POL-F: 011204 - 1388 Stadtgebiet und Autobahn: Bilanz der Verkehrsüberwachungen im Monat November.

        Frankfurt (ots) - Eindrucksvoll liest sich die Bilanz der vom
Verkehrsüberwachungsdienst des Polizeipräsidiums Frankfurt am Main
im Vormonat registrierten Verkehrsverstöße. So dokumentierten die
Beamten bei 7.780 Verwarnungsgeld- und Bußgeldverstößen alleine
1.089 Ordnungswidrigkeiten wegen der Nichtbenutzung von
Sicherheitsgurten sowie 137 mal die verbotene Benutzung von Handys
während der Fahrt. Auch vier Kleinkinder waren in den Fahrzeugen
nicht ausreichend gesichert. Über die Hälfte dieser Verstöße wurden
auf den rund 168 Autobahnkilometern der Polizeiautobahnstation
Frankfurt registriert. Bei den an 151 Kontrollstellen erfolgten
Geschwindigkeitsmessungen wurde u. a. ein Raser mit seinem Daimler
Benz aus dem Kreis Offenbach auf der B 43 in Höhe des Schwanheimer
Knotens überführt, der bei 100 erlaubten Stundenkilometern mit 163
km/h erfaßt wurde. Der Fahrer wird nicht nur für einen Monat den
Führerschein abgeben müssen, sondern er erhält noch zusätzlich ein
Bußgeld von 300 DM und vier Punkte in der Verkehrssünderkartei. Noch
extremer wird sich ein Verstoß mit 158 km/h in der 80 km/h-Zone der
B 43 für einen Frankfurter Opel-Fahrer auswirken. Dieser wird für
drei Monate den Führerschein bei der Bußgeldstelle hinterlegen
müssen. Außerdem muß er 850 DM Bußgeld abführen und bekommt
gleichzeitig noch vier Punkte im Verkehrszentralregister verbucht.

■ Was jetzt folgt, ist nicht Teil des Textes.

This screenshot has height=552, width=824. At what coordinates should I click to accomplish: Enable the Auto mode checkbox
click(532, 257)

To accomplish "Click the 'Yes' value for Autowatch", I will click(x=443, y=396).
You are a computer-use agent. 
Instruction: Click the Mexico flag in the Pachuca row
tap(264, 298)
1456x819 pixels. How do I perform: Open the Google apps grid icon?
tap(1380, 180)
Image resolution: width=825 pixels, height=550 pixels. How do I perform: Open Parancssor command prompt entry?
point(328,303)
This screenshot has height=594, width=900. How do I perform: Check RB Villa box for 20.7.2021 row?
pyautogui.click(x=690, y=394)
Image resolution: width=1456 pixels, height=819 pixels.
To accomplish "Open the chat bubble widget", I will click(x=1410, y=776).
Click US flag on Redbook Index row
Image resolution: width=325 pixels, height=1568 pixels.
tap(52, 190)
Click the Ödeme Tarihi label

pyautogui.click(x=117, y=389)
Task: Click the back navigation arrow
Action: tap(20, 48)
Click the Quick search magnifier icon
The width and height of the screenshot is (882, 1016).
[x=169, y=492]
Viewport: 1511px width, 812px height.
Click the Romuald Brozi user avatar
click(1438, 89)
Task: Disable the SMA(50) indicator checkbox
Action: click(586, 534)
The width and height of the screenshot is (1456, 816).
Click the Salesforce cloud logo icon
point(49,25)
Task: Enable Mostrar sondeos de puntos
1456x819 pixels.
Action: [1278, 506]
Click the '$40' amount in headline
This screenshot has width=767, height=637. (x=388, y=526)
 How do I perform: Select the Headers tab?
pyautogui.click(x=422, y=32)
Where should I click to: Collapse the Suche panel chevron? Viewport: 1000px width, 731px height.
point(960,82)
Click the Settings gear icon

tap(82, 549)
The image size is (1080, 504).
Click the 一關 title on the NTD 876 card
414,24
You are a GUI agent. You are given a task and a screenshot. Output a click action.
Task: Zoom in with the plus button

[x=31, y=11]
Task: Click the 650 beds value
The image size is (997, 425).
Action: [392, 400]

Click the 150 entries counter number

Auch bei den weiteren Radarkontrollen in der Stadt zeigte sich
erneut die Notwendigkeit von Geschwindigkeitsüberwachungen.
Beispielhaft seien hier aufgezählt: Seilerstraße - 91 km/h, Hanauer
Landstraße - 124 km/h, Mainzer Landstraße - 115 km/h, Airportring -
108 km/h. Auch auf der A 3 im Baustellenbereich konnten bei einem
Pkw noch 148 Stundenkilometer bei erlaubten 80 km/h registriert
werden. Parallel zu den Geschwindigkeitsmessungen wurden noch an 63
weiteren Kontrollstellen der technische Zustand von Fahrzeugen
überprüft. Von 477 angehaltenen Kraftfahrzeugen mußten 288
beanstandet werden, davon acht Lkw-Fahrer im Güterverkehr wegen
Lenkzeitüberschreitungen. (Jürgen Linker/ -8012).